Taxis line up for riders at Dallas/Fort Worth Airport.
Taxis line up for riders at Dallas/Fort Worth Airport. Star-Telegram

Under City Council instructions, professionals at City Hall have worked for 17 months to streamline Fort Worth’s vehicle-for-hire ordinance, spurred by new ride-booking services like Uber and Lyft and aimed to ensure rider safety while allowing entrepreneurial ventures to thrive.

If Tuesday’s council discussion holds, they’re about to streamline that ordinance right out of existence.

“It really is a sign that we’re beginning to start to think about why we do things,” said Councilman W.B. “Zim” Zimmerman.

From Mayor Betsy Price: “The city doesn’t really need to regulate a lot of this.”

Most council members want, at most, a very slim ordinance governing taxicabs, limousines and the likes of Uber and Lyft, letting competition and the free market set any limits on their operations.

That’s all good.
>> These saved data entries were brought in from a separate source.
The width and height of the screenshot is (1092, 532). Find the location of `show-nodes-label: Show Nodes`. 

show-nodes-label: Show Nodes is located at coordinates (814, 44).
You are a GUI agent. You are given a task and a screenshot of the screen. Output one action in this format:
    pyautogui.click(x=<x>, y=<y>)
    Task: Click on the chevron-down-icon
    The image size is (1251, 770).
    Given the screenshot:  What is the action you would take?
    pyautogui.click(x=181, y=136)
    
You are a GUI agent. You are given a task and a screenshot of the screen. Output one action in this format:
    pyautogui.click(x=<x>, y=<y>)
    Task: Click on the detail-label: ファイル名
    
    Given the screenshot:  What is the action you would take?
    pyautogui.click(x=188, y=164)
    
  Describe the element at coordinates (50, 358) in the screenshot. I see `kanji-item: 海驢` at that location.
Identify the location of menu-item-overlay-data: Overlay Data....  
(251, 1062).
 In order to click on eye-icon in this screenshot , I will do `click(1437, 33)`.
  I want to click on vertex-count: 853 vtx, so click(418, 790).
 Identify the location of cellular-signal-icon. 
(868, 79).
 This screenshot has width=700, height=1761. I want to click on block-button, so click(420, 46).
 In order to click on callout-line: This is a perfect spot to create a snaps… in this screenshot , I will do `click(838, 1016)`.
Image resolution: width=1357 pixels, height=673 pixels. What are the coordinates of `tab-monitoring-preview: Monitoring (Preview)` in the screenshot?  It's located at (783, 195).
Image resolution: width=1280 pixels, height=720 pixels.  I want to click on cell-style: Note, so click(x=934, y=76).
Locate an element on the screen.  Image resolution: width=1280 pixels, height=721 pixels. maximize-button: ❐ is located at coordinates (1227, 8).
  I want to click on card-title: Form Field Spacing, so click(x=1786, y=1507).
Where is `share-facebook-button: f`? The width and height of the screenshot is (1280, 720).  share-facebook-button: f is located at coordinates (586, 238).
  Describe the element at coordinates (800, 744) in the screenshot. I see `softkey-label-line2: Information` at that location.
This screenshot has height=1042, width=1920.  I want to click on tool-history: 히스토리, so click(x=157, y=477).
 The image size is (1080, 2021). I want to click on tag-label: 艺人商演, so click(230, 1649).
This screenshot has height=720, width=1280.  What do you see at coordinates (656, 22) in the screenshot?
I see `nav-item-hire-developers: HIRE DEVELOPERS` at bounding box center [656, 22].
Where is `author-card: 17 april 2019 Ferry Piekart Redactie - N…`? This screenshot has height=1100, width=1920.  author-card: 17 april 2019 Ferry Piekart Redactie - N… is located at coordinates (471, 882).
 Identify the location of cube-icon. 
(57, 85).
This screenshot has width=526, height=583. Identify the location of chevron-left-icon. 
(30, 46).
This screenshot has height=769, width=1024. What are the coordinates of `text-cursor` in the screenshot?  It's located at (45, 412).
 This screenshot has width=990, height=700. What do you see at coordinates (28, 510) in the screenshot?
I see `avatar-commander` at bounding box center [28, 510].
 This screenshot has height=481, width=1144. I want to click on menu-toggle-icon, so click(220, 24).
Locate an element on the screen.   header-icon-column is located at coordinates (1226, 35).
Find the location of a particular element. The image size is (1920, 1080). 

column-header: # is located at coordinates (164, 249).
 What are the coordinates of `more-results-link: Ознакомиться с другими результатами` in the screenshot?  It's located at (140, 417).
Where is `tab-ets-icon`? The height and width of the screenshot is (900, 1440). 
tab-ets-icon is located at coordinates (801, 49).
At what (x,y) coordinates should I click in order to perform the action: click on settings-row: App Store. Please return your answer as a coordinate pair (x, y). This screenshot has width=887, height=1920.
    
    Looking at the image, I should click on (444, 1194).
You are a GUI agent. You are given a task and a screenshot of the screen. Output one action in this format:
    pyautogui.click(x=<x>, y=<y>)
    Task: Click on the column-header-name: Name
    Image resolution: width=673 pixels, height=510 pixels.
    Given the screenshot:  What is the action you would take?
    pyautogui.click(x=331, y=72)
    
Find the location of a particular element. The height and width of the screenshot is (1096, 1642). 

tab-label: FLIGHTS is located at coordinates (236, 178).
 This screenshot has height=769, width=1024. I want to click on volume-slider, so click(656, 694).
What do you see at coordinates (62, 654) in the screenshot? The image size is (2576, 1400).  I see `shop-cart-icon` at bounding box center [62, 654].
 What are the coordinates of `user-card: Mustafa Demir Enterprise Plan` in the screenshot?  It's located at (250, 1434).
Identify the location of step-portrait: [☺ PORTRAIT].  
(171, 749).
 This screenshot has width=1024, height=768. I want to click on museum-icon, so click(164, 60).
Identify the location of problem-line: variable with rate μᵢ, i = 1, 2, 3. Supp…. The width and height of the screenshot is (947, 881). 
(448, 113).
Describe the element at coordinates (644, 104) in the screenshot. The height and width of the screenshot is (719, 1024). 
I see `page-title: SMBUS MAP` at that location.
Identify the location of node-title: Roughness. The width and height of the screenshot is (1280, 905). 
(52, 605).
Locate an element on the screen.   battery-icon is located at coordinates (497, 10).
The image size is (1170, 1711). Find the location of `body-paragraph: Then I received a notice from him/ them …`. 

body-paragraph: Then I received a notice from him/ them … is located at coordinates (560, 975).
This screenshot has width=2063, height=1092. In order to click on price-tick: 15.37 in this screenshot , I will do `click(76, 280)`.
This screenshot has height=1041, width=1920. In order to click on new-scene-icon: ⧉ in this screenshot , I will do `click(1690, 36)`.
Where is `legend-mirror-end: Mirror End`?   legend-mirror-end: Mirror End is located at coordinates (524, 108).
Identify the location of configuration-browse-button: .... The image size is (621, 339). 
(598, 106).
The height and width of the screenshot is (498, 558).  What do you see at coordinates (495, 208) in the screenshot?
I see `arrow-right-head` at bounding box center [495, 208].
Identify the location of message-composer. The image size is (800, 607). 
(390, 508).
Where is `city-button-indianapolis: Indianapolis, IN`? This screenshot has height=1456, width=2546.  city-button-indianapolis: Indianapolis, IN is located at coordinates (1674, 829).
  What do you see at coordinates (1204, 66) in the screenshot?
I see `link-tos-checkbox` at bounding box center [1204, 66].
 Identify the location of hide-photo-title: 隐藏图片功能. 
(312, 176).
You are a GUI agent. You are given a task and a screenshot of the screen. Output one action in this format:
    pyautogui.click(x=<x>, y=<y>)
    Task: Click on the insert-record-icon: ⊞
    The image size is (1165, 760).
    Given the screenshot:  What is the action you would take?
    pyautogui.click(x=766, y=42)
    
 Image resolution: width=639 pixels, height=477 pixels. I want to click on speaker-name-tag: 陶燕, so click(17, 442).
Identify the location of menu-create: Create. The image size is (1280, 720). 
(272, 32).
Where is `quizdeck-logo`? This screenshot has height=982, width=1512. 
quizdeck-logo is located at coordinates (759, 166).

Nobody wants to, as Councilwoman Gyna Bivens put it, “penalize creativity.”

But nobody wants chaos, either.

It’s time to go back over that 17 months of staff work to see if any city requirements need to be salvaged.

The long process birthed the idea that the city need not be the front-line enforcer of its requirements. City Hall could set the standards and let the transportation companies certify that each driver and vehicle meets them.

A plan for driver background checks conducted by the city faded in favor of company-conducted checks. But there were minimum standards — no driver with a previous conviction for sexual assault, for example, no felonies in the last seven years and no misdemeanors within three years.

Vehicle safety inspections were dropped in favor of accepting state inspections. But city staffers suggested requiring that all windows and doors be in working condition and all seats be equipped with safety belts.

The staff also suggested no vehicles with salvage titles due to flooding — they sometimes have unpredictable electrical problems.

Minimum insurance requirements were part of the staff discussions.

Uber and Lyft were to have market-driven fares, but there would still be government-set fare rates for taxicabs. Cabs are “hailable,” while Uber and Lyft only accept customers who have signed up through their mobile device apps.

Regulated rates for hailable vehicles avoid curbside haggling over prices and drivers bidding for riders.